A game that recklessly engages with the impossible through pure Spielbergian bombast, embodied as a cacophonous display of constantly moving variables. Unwieldy in its power and scope but undeniably contains some of the most breathtaking visual/aural spectacle ever devoted to the medium. Despite the Emporia section feeling mostly superfluous, this fixes Bioshock's drab third act dilemma and finds creative ways to open up its combat in a manner that feels intuitive and increasingly chaotic (despite some tiring enemy types). Those looking for concrete answers with its flimsy politics or consistency with its maze like plot logic may as well move on because Levine and his team are more fascinated with how these thematic devices feed into the machinations of an indelibly romantic and contemplative blockbuster mold. It feels boundary pushing in every regard and its a shame its reputation has been diminished over the years. For every bit as brutally wonky and ostentatious as it is, it's just as much genuinely poignant with its fixation on gradual world building from beginning to end. For any misgivings I may have right now its pleasures feel like the stuff of dreams.

Reviewed on Sep 19, 2020


2 Comments


Besides the ridiculous almost unreadable prose you seem to divulge in this review for English class or some shit, you do a lot of postering on how thematically “contemplative” the game is yet go into zero detail, all the while coloring legitimate grievances of its disgusting thematic loose ends and literal character destruction, as well as the overbearing fucking racism with pushing slave uprising as equivalent to complete fascism, as “might as well move on.”
Get off whatever brainworms have decided that this is a platform worth defending, because you are arguably the worst component of the game itself that you think is worth considering, that being your own ignorance.

3 years ago

Seeing as I’m an English major I use this site as a way to work out the kinks in my personal writing. If it’s not for you, then I can’t help you there.

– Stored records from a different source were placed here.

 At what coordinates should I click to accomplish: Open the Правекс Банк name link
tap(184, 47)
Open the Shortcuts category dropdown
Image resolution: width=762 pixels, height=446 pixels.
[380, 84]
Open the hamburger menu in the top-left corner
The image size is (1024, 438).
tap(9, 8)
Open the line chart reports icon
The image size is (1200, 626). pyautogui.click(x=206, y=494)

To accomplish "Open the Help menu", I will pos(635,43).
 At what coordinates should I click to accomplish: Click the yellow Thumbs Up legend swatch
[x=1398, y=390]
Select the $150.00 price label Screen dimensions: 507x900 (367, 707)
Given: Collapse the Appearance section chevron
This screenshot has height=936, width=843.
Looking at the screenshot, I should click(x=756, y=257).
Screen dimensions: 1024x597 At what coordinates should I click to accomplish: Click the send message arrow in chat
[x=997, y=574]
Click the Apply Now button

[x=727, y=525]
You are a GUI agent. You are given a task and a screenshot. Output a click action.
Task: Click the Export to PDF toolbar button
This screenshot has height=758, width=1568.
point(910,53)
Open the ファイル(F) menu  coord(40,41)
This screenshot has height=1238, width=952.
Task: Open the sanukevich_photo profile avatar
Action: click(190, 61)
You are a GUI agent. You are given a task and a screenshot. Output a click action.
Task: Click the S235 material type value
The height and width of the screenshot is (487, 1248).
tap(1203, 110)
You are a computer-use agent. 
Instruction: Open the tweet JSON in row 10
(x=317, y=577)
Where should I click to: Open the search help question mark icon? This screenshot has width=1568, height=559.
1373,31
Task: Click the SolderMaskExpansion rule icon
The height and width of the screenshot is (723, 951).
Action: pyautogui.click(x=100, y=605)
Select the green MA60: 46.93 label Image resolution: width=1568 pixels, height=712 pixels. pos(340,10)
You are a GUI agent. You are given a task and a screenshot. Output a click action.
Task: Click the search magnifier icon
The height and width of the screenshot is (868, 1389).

The way I see the game is that the politics are derived entirely from the intimate perspectives of characters that have never engaged or care to engage with such ideas before besides using their surroundings and it’s denizens as tools for their own gain. Agency and moral standards shift constantly as well as their understanding of the ludicrous time traveling logic. It’s foundation of science fiction is laced shakily with racial and class politics and that in itself is built into the game’s core concept of “ignorance” in its multiple forms. That idea appeals to me. I believe the game itself doesn’t equate the uprising to the fascism that coated the rest of the game as much as its Booker/Elizabeth that rewrite and appropriate it as such; and for a story that’s about the rewriting and appropriation of history itself, it makes sense that the protagonists are complicit in acting as overlords over the fates of the oppressed and in due time that cosmic meddling leads to consequences and eventually Booker/Comstock’s demise. For me I don’t see either of them as heroes in this story but casual observers, which in its own way is toxic and counterintuitive. It’s when they finally engage by killing Daisy that the infrastructure of the narrative begins falling apart and I think that was a deliberate choice.

I can’t go into minute detail because it’s been a while since I played and this review was written long ago when I was first starting to write capsule reviews so I apologize for any inscrutability. My review isn’t meant to dismiss anyone’s grievances but seeing as the game’s reputation has already soured since release I don’t see any point in harping about the same shortcomings as most others have better articulated for something I quite enjoyed myself. In the end I’m charmed by its overzealous spectacle and eagerness to impress despite its problematic and prickly nature.